New World Order

We didn’t get in the car until nearly 10 pm. Because it had been such a beautiful day, because it was harder to concentrate on the chores that must be done to close up the country house and leave it in good order, because deep down we really didn’t want to leave – all these reasons why we didn’t manage to get the car packed as early as we’d hoped. That meant a night drive, good because it’d be cooler than a daytime highway trip. Good
fridge_magnets because the kids would sleep through most of the drive. Good because we’d miss the heavy traffic returning to Paris at the mid-August vacation switch. It was all good, once we were en route. A little U2, Counting Crows, and Springsteen for the drive home. Iced coffee in a thermos. A string of red tail lights driving ahead of us into the night. A route that was fluide all the way to Paris.
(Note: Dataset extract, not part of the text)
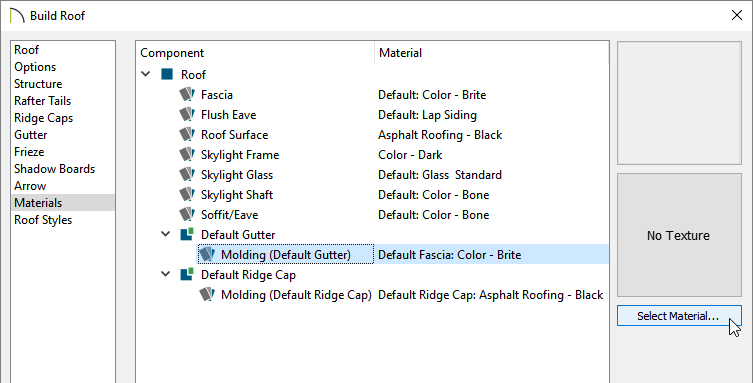Click the Default Gutter molding group icon
This screenshot has height=383, width=753.
[187, 234]
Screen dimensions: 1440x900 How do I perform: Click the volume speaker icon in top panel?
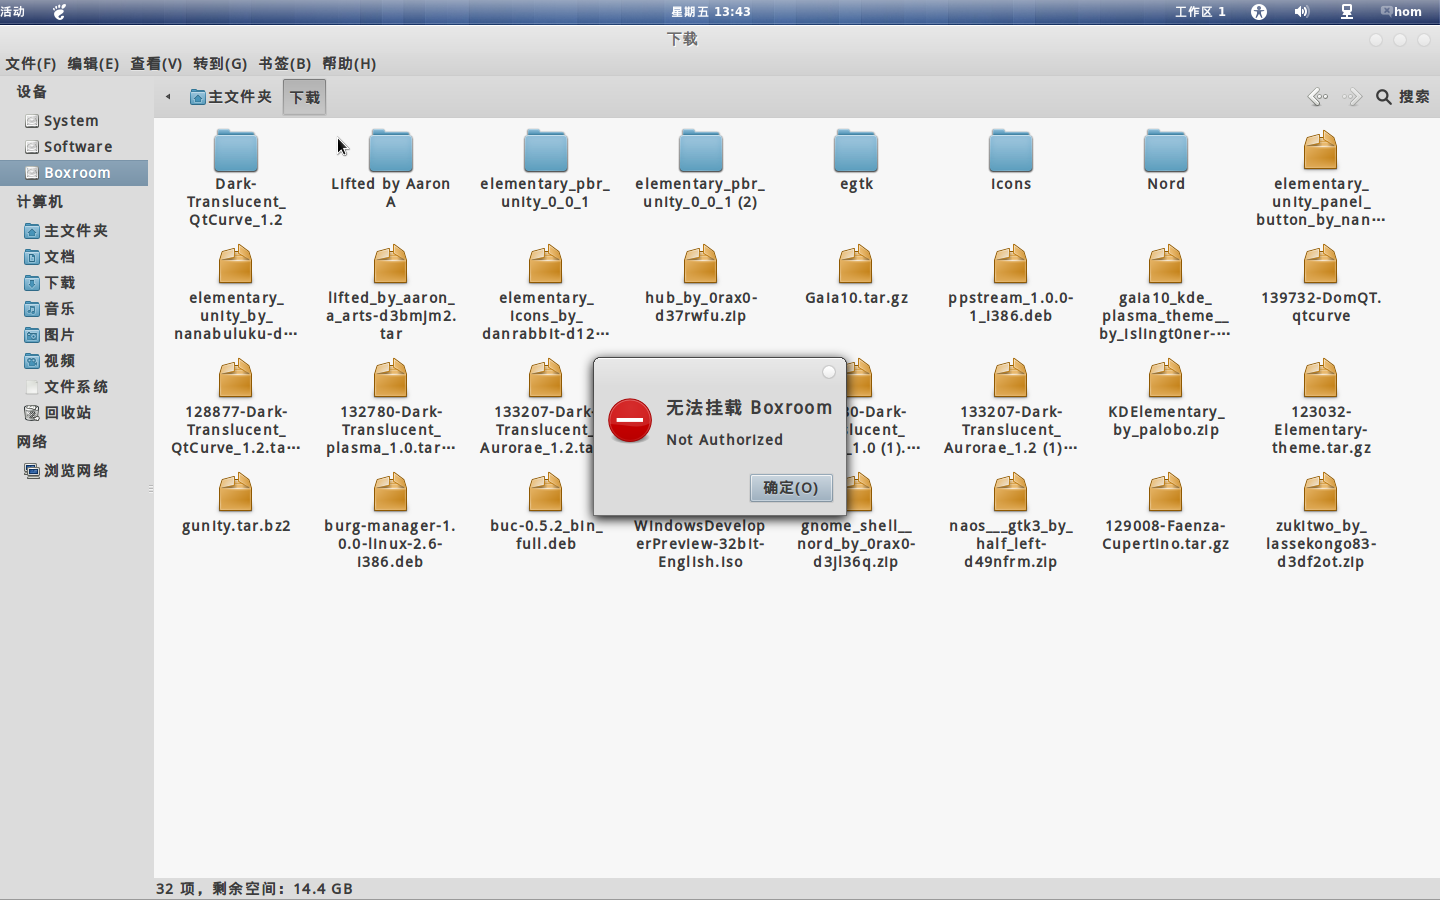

De-facto and I hardly spoke; both of us looking forward through the windshield, thinking separate thoughts, together.

Rousing sleeping children is like waking the dead-drunk, but ours are now too big to be carried. When they were toddlers, we’d hoist them over our shoulders, their lifeless limbs dangling as we climbed the stairs and delicately placed them in beds for uninterrupted sleep. But now driving dreams get disrupted and big girls carry their own backpacks up four flights of stairs.

De-facto was parking the car. I commanded bathroom visits and promised bedside kisses to good girls who put on their pajamas. I made a quick run down to the courtyard to get the bags I’d left. When I returned, I heard the girls in their bedrooms, shrieking.

“But that doesn’t go there,” said Short-pants, between sobs.

“Mama!” Buddy-roo screamed, “Everything’s put away wrong!”

I hadn’t thought to warn them. We’ve rented and loaned our apartment to people with children before, while we’re out of town. Things get a little mixed up, that’s normal. Though I’d never seen anything like this. But then, we’d never had twin boys staying in our home before.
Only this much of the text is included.